═════ Extracted records

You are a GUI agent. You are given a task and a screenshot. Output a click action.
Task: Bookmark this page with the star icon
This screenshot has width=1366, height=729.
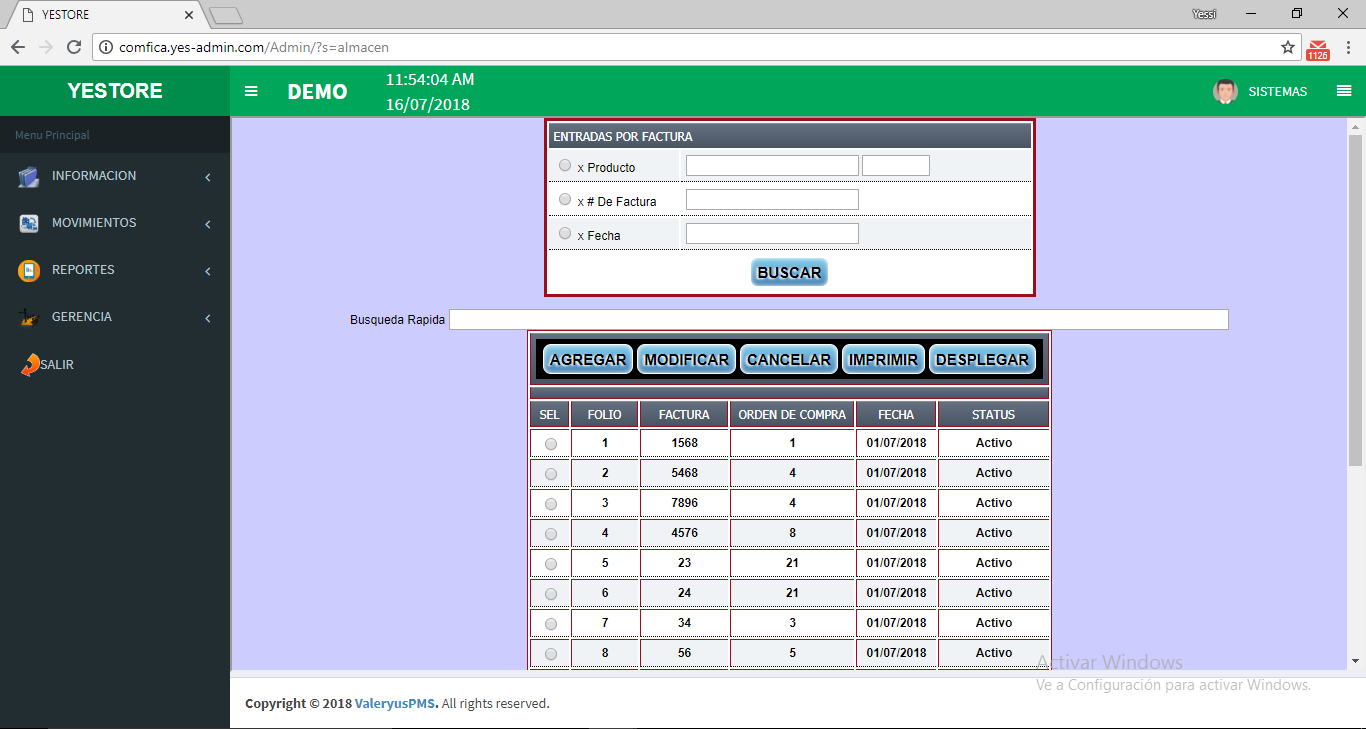click(1288, 47)
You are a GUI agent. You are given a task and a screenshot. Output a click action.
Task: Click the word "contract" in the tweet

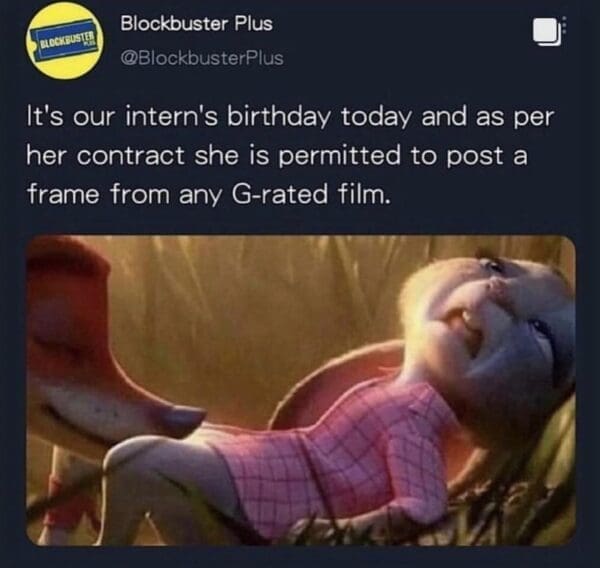[131, 156]
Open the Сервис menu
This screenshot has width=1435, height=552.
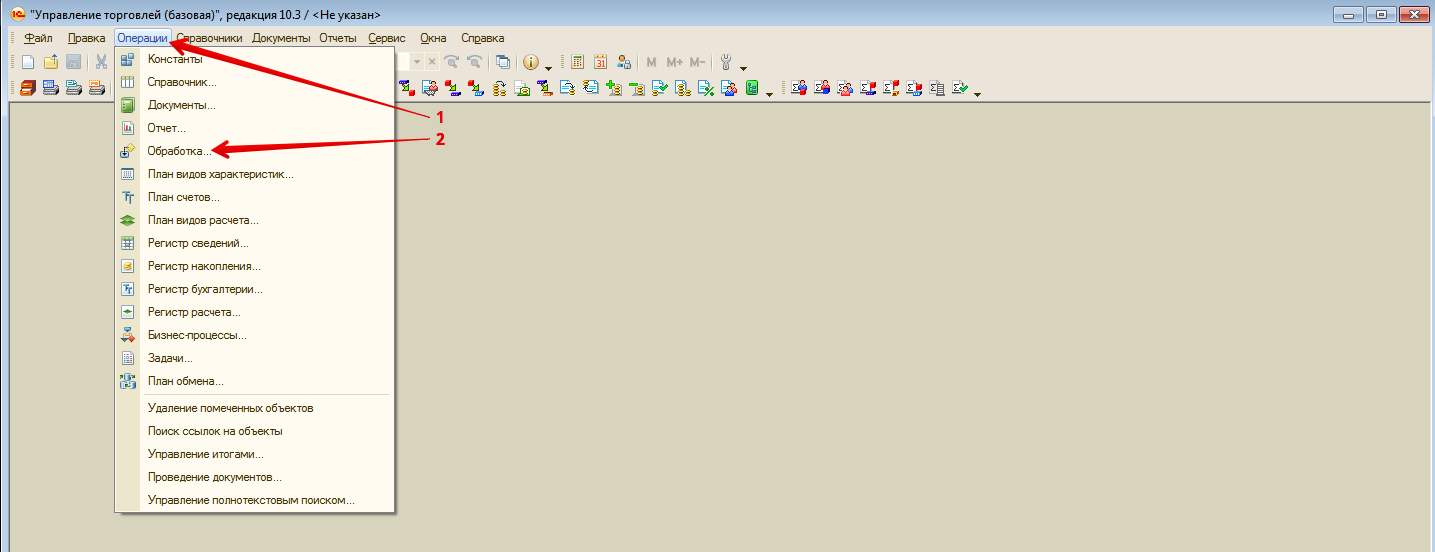click(386, 38)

══════════

Directions for this task — Every record above must be printed exactly, except for its images.

Solved exercise —
You are a GUI agent. You are given a task and a screenshot. Output a click action.
Task: Bookmark this page with the star icon
This screenshot has width=1366, height=729.
click(1288, 47)
You are a GUI agent. You are given a task and a screenshot. Output a click action.
Task: Click the word "contract" in the tweet

[131, 156]
Open the Сервис menu
This screenshot has width=1435, height=552.
click(386, 38)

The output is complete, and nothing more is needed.